● **EXERCISES TO COMPLETE**:
1 > Answer these questions from the pigment microscopy resources text:
(a) Which specialized field of forensic science does the column say it will not discuss?
(b) What reason does the text give for why comparison with known reference samples is absolutely critical?
(c) How many samples does the chart of Historical Colors contain, and what does it cost?
2 > From the pigment microscopy resources text, copy the passage starting at "For a microscopist, some" and ending at "column at this time.".

● **SUPPLIED PASSAGE**:
------------------------------------------------------------
Resources for Paint Pigment Microscopists

For a microscopist, some of the most interesting subjects of inquiry are paint pigments. Their identification is often a crucial factor in establishing when a painting was made, which can shed light on its attribution or authenticity, or the nature of an architectural coating, which may affect treatment and restoration strategies. A third area, automobile paints, is a specialized field of forensic science and will not be discussed in this column at this time.

In order to successfully identify pigments from a painting, object or architectural site, the microscopist needs reference samples that adequately cover the range of possibilities, reference texts, the proper instrumentation, and, if possible, an experienced mentor. Here is a list of a few resources useful to learning and practicing pigment microscopy:

Reference Samples: Pigments

Comparison of the questioned material with known reference samples is absolutely critical, as microscopy is a highly visual analytical technique. Some of my favorites are the following:

Kremer Pigments ( is one of my favorite sources. They sell dry pigments without binding media (such as gum for watercolor, oil, casein, vinyl, acrylic, and so forth), which make them ideal for reference material. They sell them in bulk, which is good if you are sharing the material or need extra for other instrumental references. They also sell paint swatch samplers of their pigments, which is the easiest way to get a wide variety of pigments. A full set costs about US$130, and you can purchase individual sets of selected colors for about US$10 each. The most important set is the chart of Historical Colors, 60 samples for US$18 (Figure 1). Wonderful! This is the best way to acquire a comprehensive collection for the best possible price. They also sell a full collection of bulk samples of the important historical pigments in an attractive case – very nice!
------------------------------------------------------------
● **PROVIDED RECORDS**:
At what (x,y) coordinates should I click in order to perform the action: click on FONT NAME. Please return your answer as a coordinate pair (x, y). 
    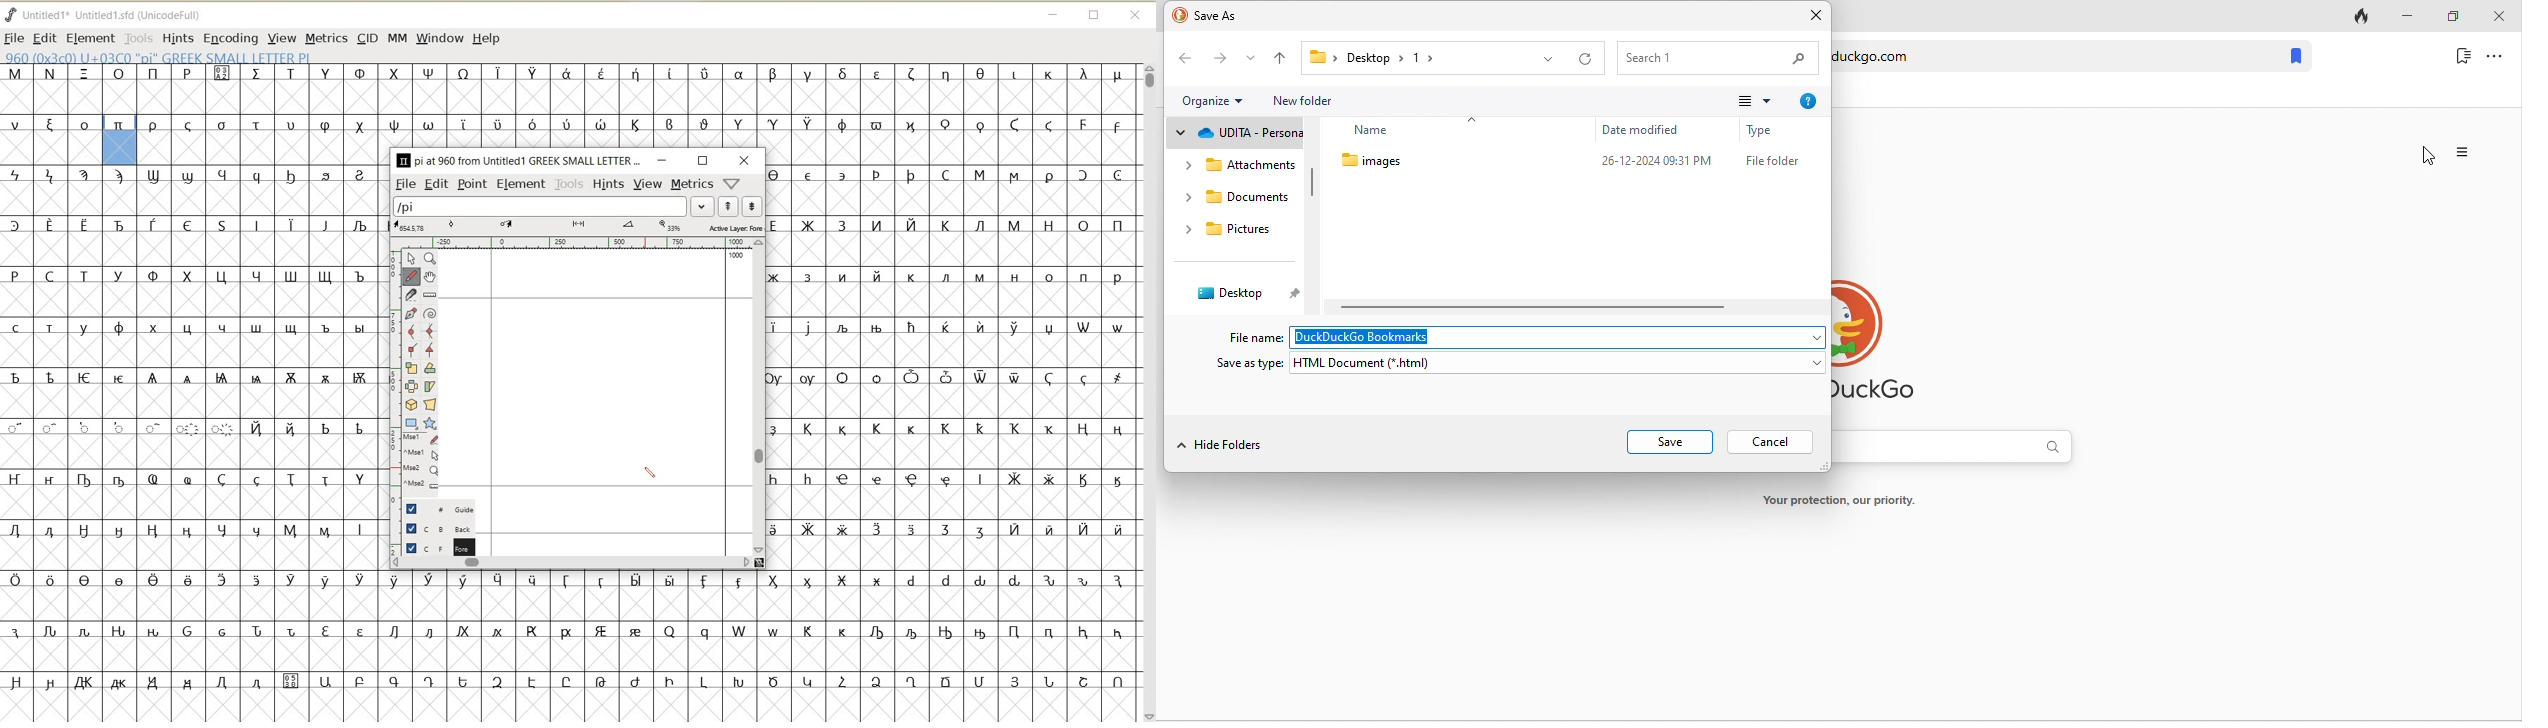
------------------------------------------------------------
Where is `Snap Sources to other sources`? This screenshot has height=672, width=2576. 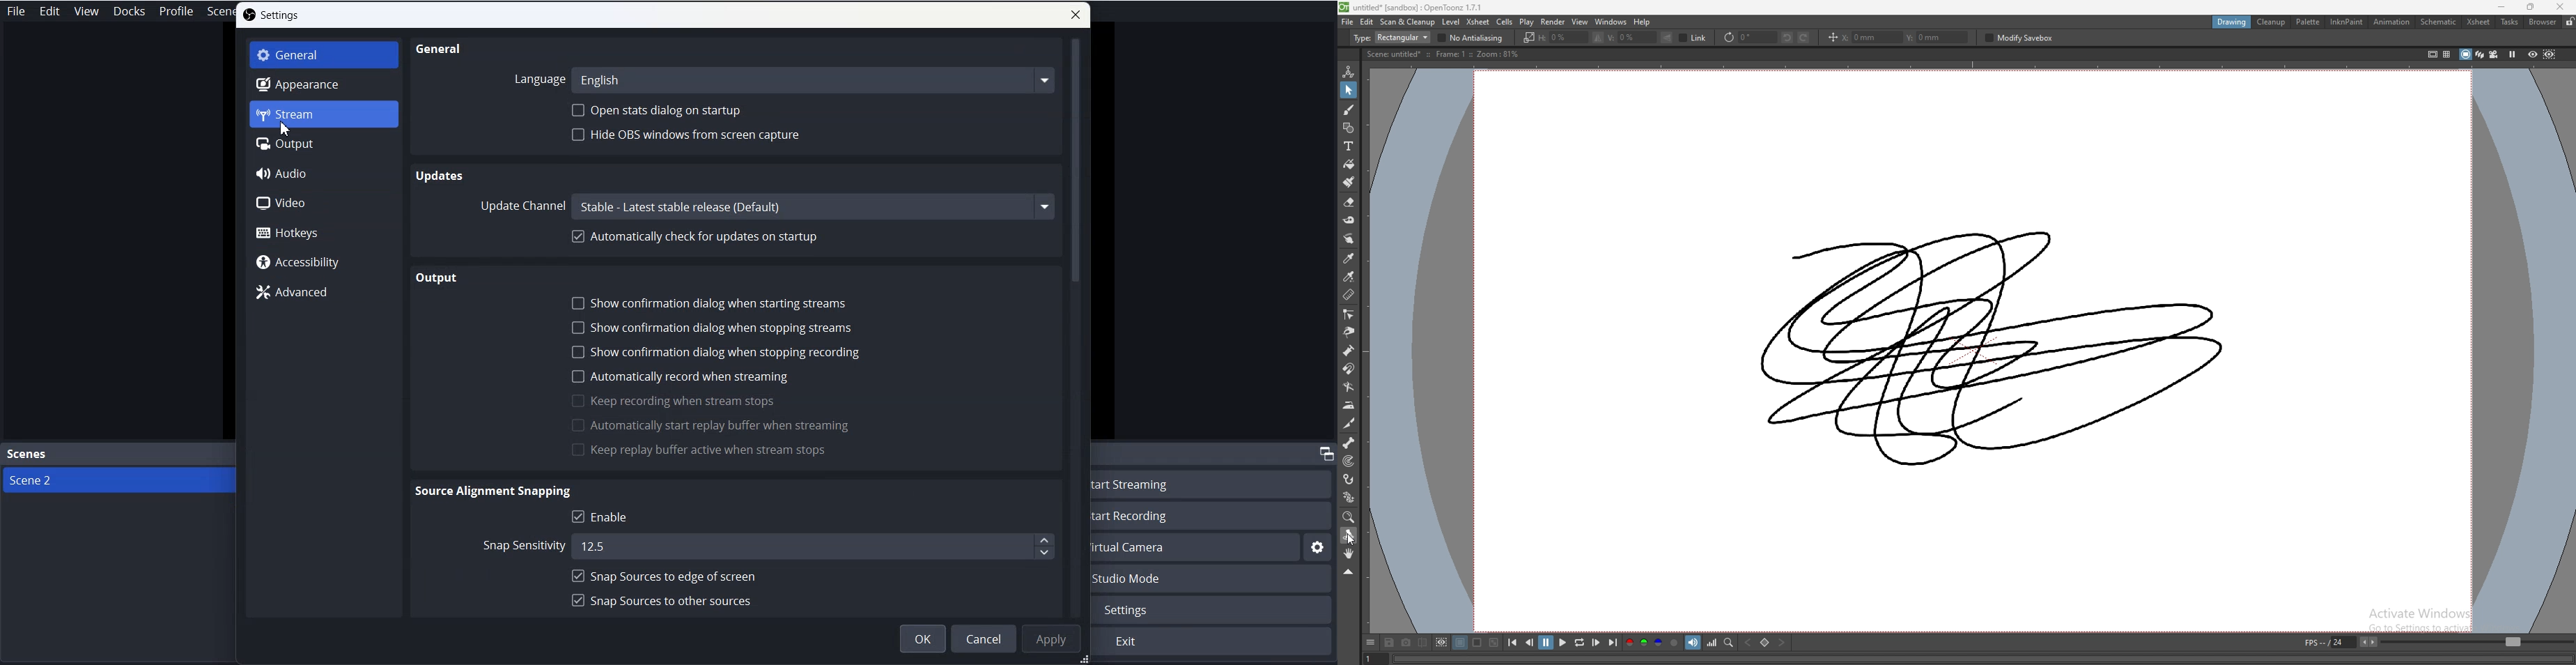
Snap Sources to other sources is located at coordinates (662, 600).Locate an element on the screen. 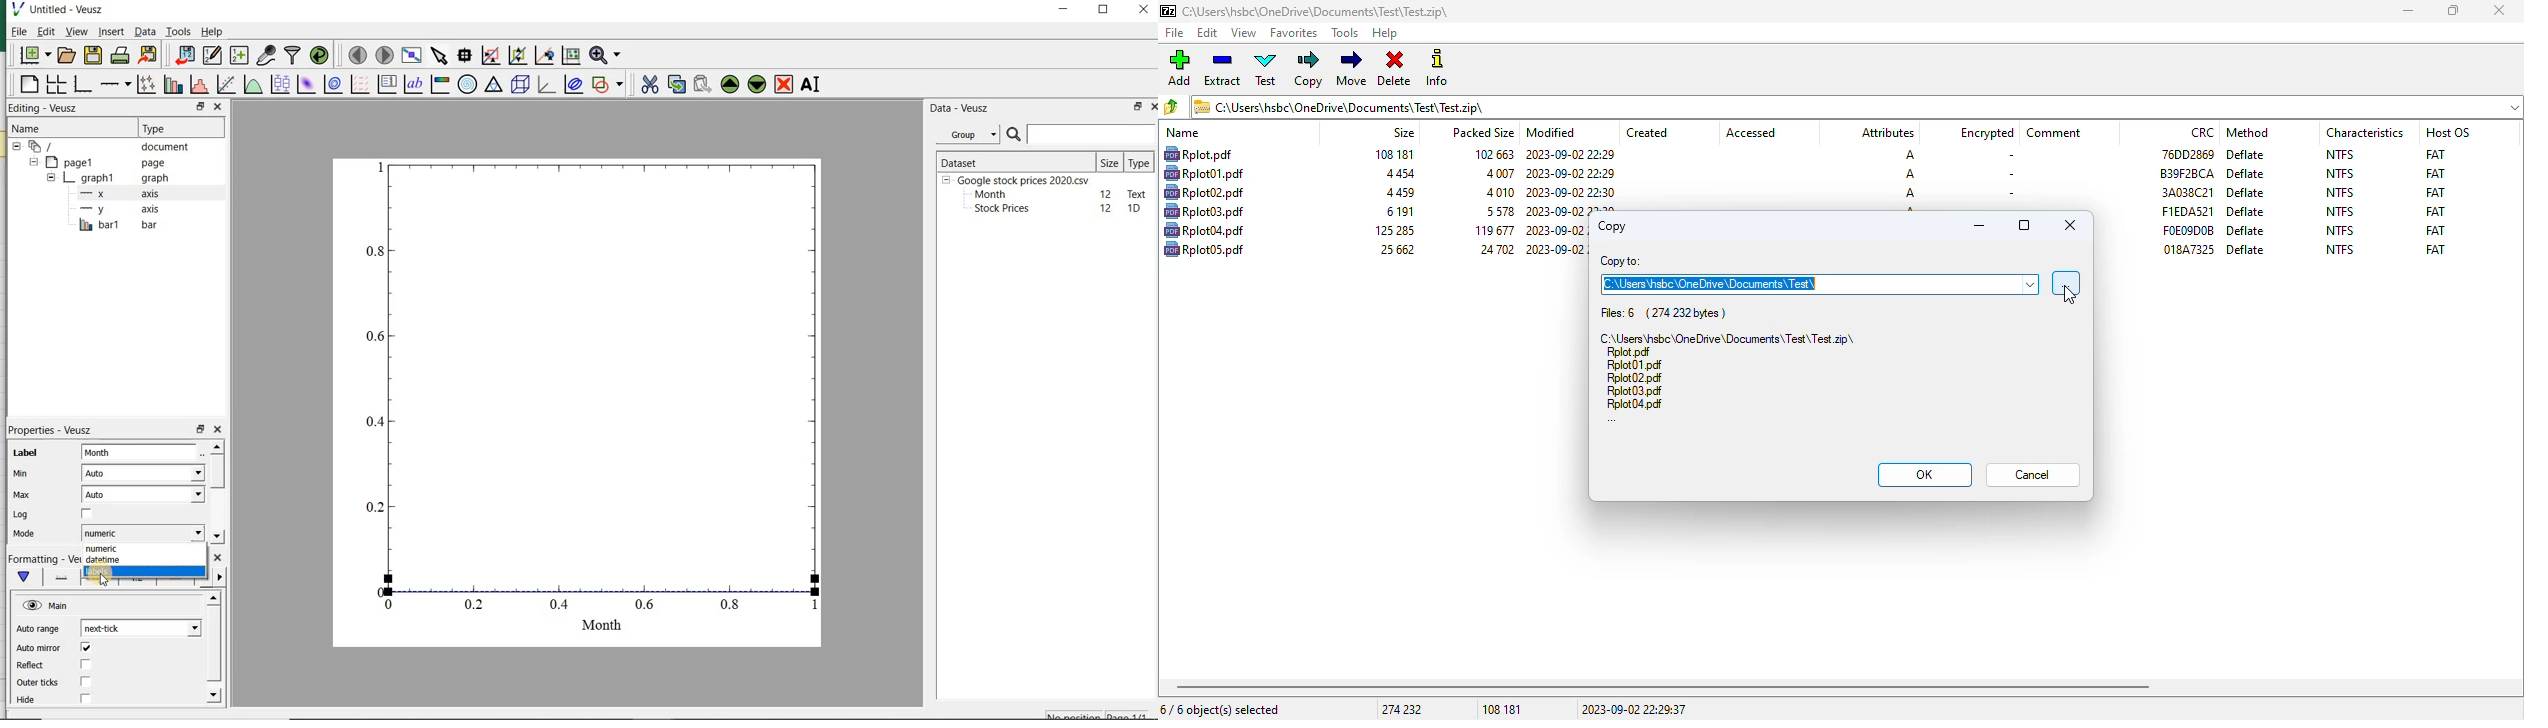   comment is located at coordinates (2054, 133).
------------------------------------------------------------
● **ANSWERS TO THE PROBLEMS**:
1 >
(a) Automobile paints.
(b) Microscopy is a highly visual analytical technique.
(c) 60 samples, for US$18.

2 >
For a microscopist, some of the most interesting subjects of inquiry are paint pigments. Their identification is often a crucial factor in establishing when a painting was made, which can shed light on its attribution or authenticity, or the nature of an architectural coating, which may affect treatment and restoration strategies. A third area, automobile paints, is a specialized field of forensic science and will not be discussed in this column at this time.